OMP_NUM_THREADS=8 ./edf-omp < input.edfinp > output.edfout

Set OMP_NUM_THREADS to the number of physical cores (not hyperthreads) for compute-bound workloads. Hyperthreading rarely helps for floating-point-heavy loops.

To check the thread count being used, look at the timer section at the end of the output: the _linearsys and _splitedf timers reflect wall time for the parallel regions.

What is parallelized¶

The !$omp parallel directives in binedf.f (the 2-group binomial recurrence engine) create three parallel regions:

Region	binedf.f line	Schedule	Parallelizes
Alpha `_linearsys`	649	`dynamic,4`	Loop over alpha spin-configs (triangular; `npa` iterations)
Beta `_linearsys`	804	`dynamic,4`	Loop over beta spin-configs (triangular; `npb` iterations)
`_splitedf`	938	`dynamic,1`	Outer loop over alpha config pairs (`m1=1,npa`)

When does this help?

The binedf.f engine is used automatically when ngroup = 2 (the two-group case) unless the RECUR keyword forces it also for larger systems. For ngroup > 2, the other engine files (calcedfd.f, rcalcedf.f, xcalcedf.f, etc.) handle the computation; these are not yet parallelized.

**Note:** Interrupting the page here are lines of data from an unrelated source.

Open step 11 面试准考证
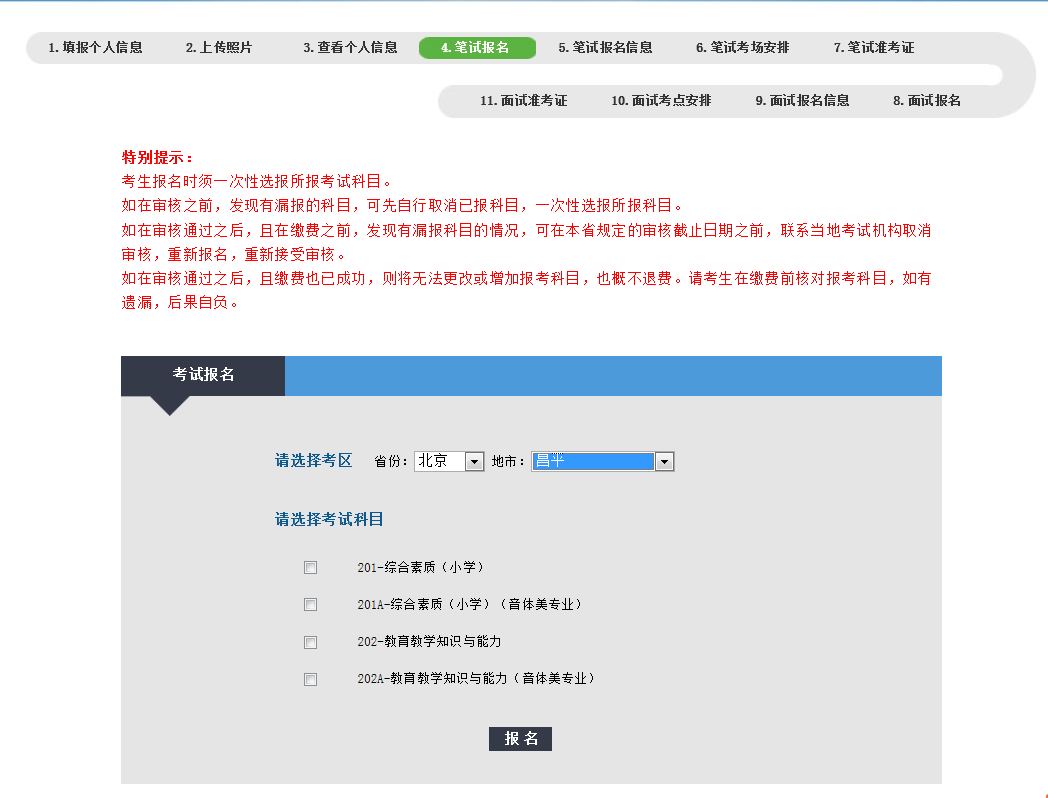This screenshot has width=1048, height=798. point(523,100)
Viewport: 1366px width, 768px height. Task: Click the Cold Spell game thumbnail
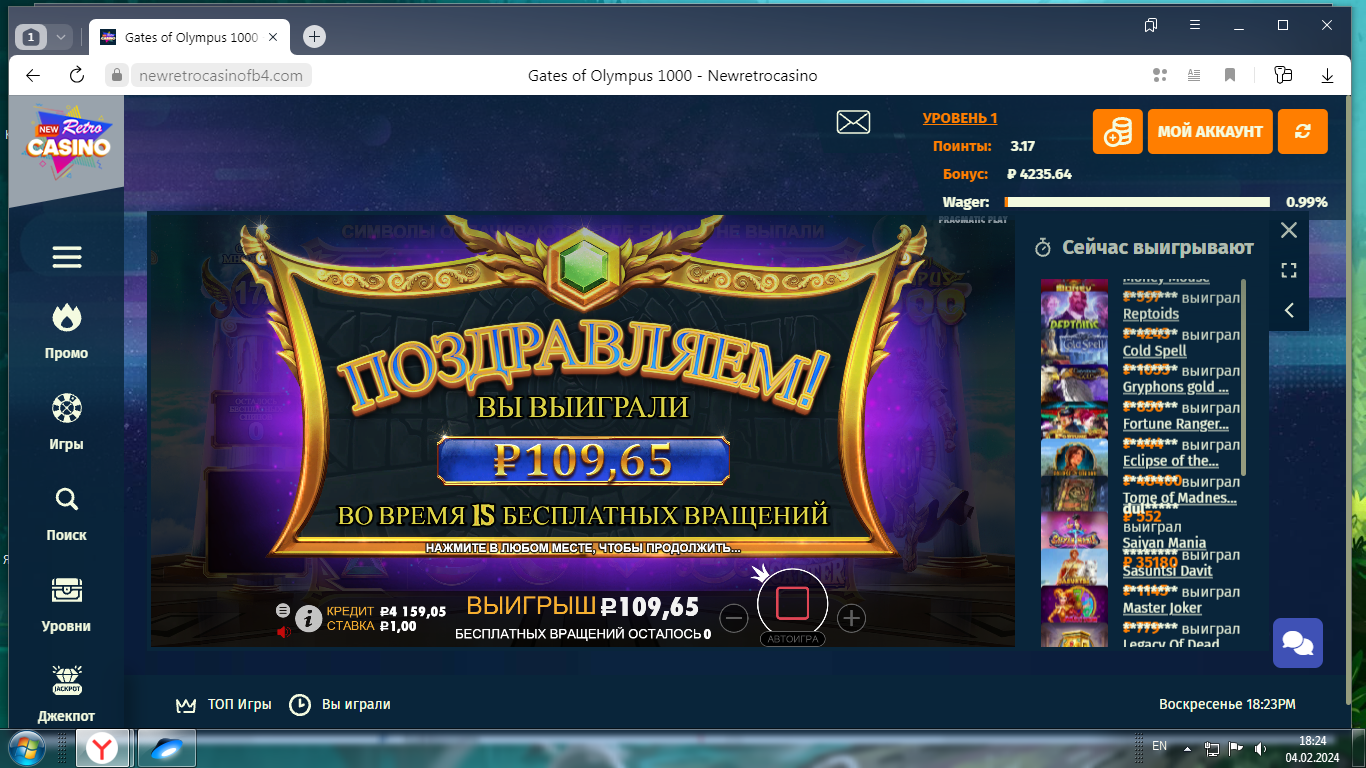pos(1074,343)
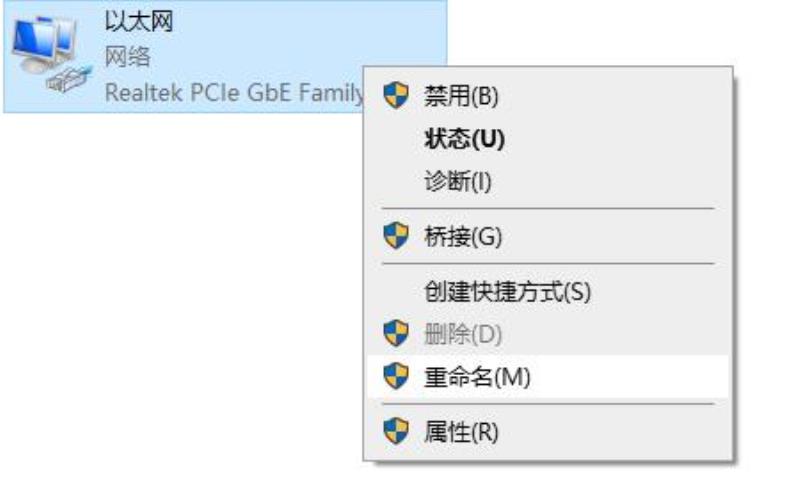
Task: Click the 网络 status text
Action: (x=128, y=57)
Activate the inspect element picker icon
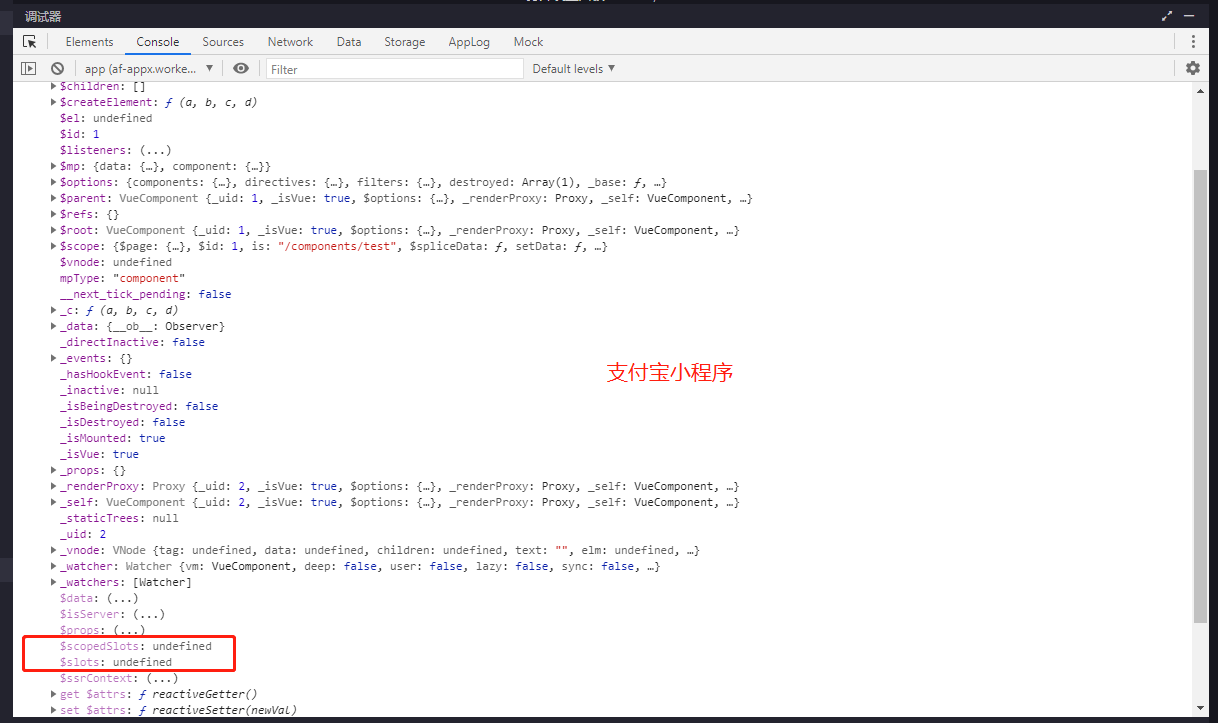The width and height of the screenshot is (1218, 723). (x=30, y=42)
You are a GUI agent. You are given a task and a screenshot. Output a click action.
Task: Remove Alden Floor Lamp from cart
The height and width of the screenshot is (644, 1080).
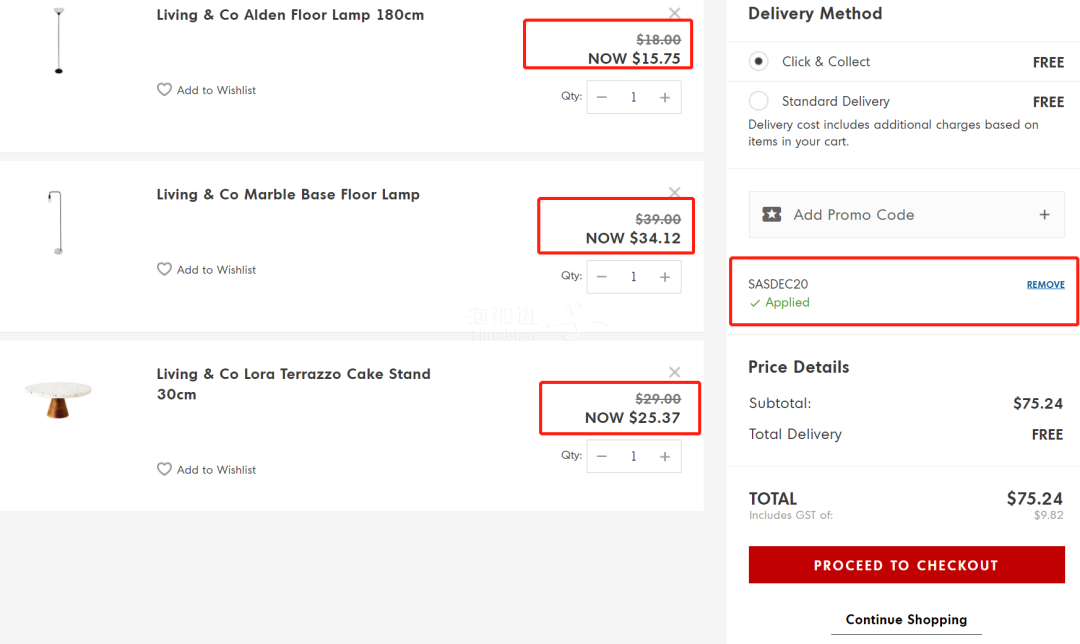(675, 14)
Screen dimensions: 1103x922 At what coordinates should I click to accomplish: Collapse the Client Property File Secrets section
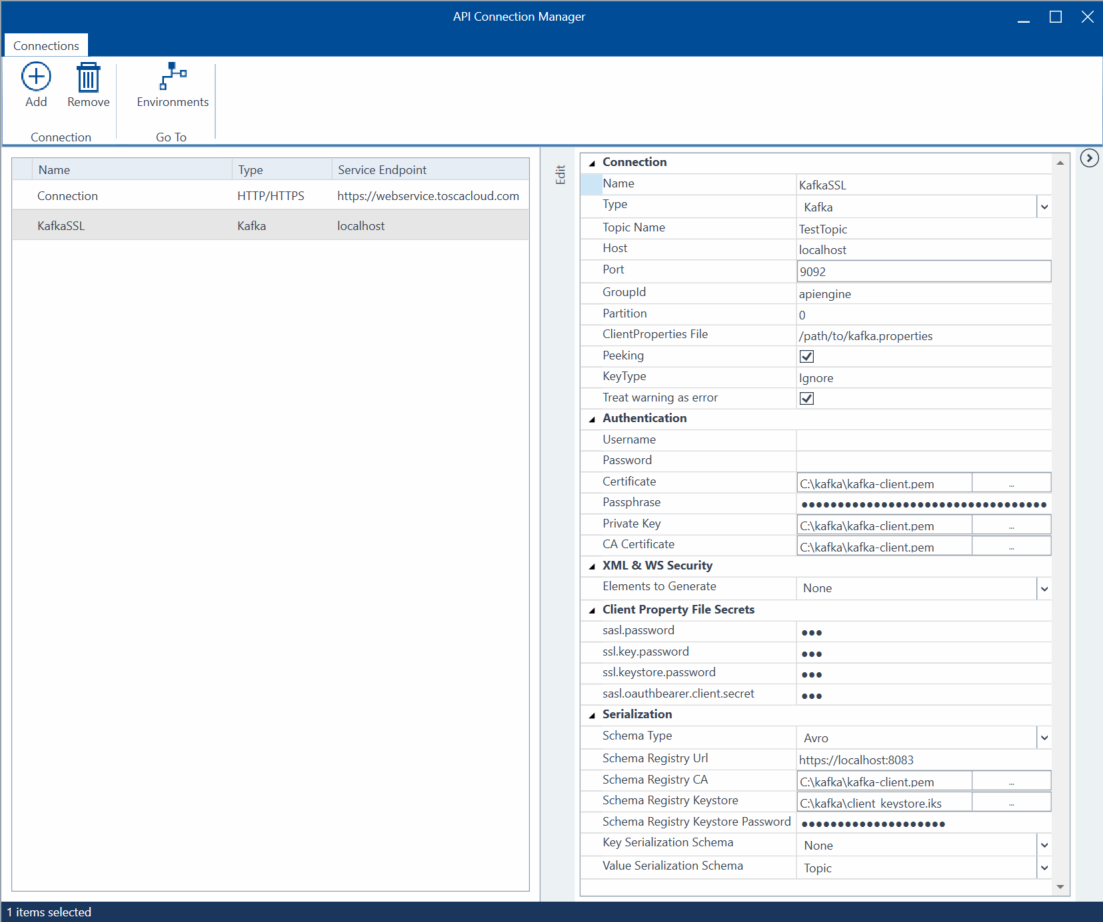591,610
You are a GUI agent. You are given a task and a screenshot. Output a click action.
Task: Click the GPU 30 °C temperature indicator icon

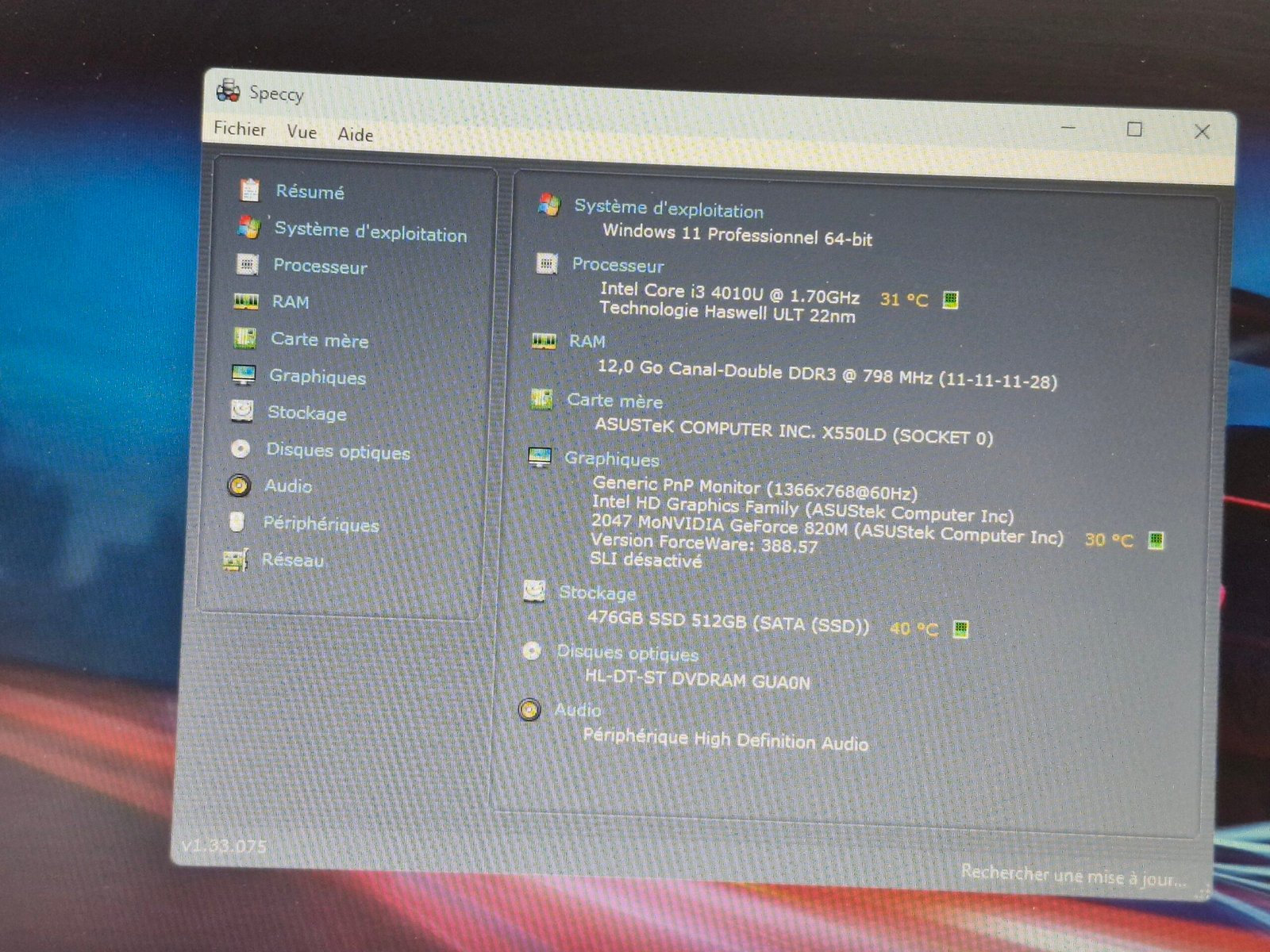pyautogui.click(x=1156, y=541)
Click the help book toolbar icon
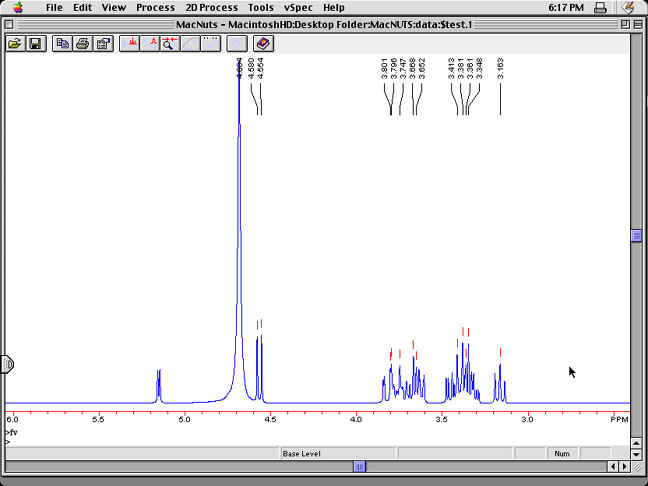This screenshot has width=648, height=486. (x=263, y=44)
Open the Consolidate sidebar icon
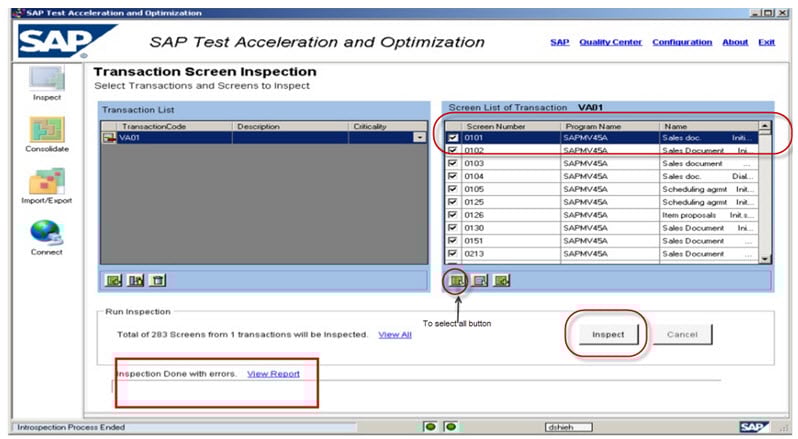 click(46, 130)
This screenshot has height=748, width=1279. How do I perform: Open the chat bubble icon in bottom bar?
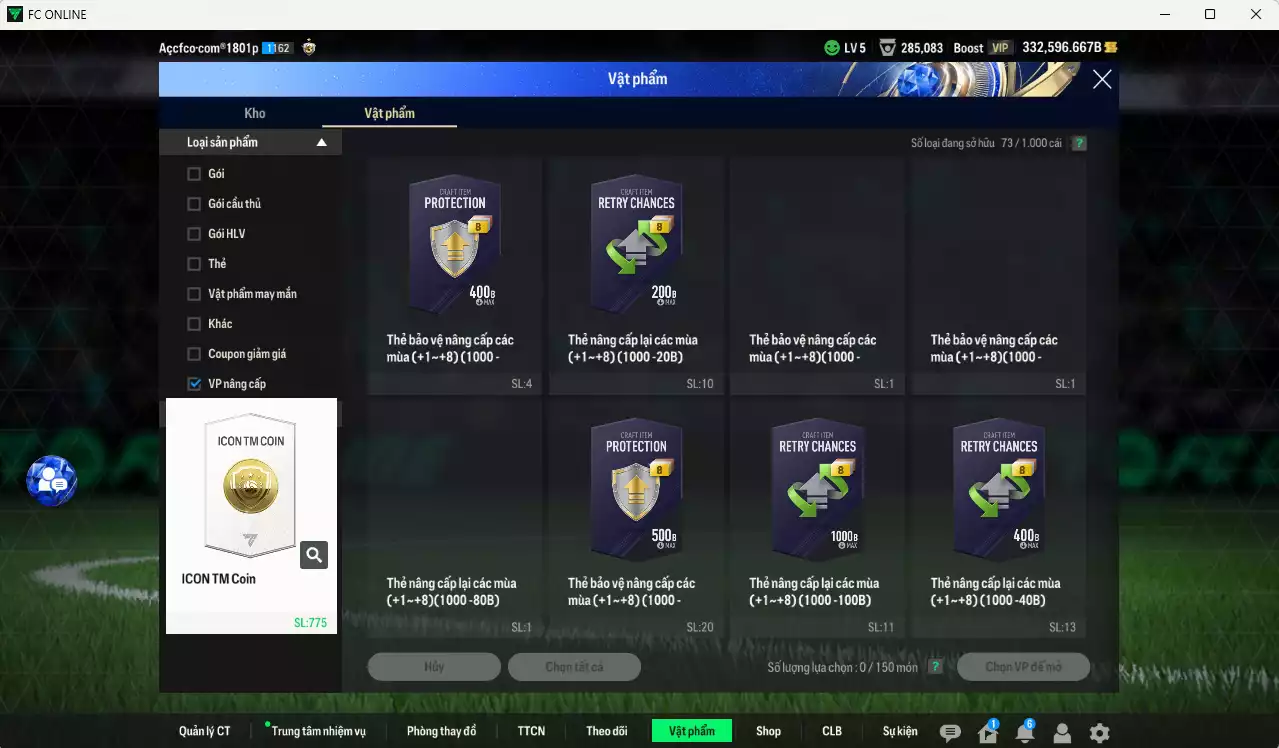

Expected speedup (2-group case):

Near-linear for large CASSCF wavefunctions with many determinants (large npa, npb).
Modest for small single-determinant systems where overhead dominates.
The _linearsys regions use schedule(dynamic,4) to handle the triangular loop imbalance. The _splitedf region uses schedule(dynamic,1) because inner loop costs vary with configuration pair.

Over-subscription warning¶

If the system BLAS (OpenBLAS, MKL) is compiled with internal threading, each of the N OpenMP threads may spawn M BLAS threads, giving N×M system threads on a machine with N cores. This severely degrades performance.

To prevent over-subscription when using edf-omp:

export OPENBLAS_NUM_THREADS=1   # for OpenBLAS
export MKL_NUM_THREADS=1        # for Intel MKL
export BLIS_NUM_THREADS=1       # for BLIS

Check which BLAS is installed:

ls -la /usr/lib/x86_64-linux-gnu/blas/libblas.a
ldconfig -p | grep -E "openblas|lapack"

Practical recommendations¶

Default: OMP_NUM_THREADS = number of physical cores. Check with nproc --all.
Large CASSCF runs (ndets > 1000, ngroup = 2): full speedup from parallelism.
Single-determinant small systems: speedup may be modest; edf-omp still correct.
Many-group systems (ngroup > 2): no speedup from threading — use edf (serial is faster due to no OpenMP overhead).
Cluster nodes: request one full node (all cores), set OMP_NUM_THREADS=$SLURM_CPUS_ON_NODE.

Example: timed run on 1 vs. 4 threads¶

cd test/
time OMP_NUM_THREADS=1 ../edf-omp < cas-ch4.edfinp > /dev/null
time OMP_NUM_THREADS=4 ../edf-omp < cas-ch4.edfinp > /dev/null

Look at the _linearsys and _splitedf lines in the timer section to isolate the contribution of the parallel regions.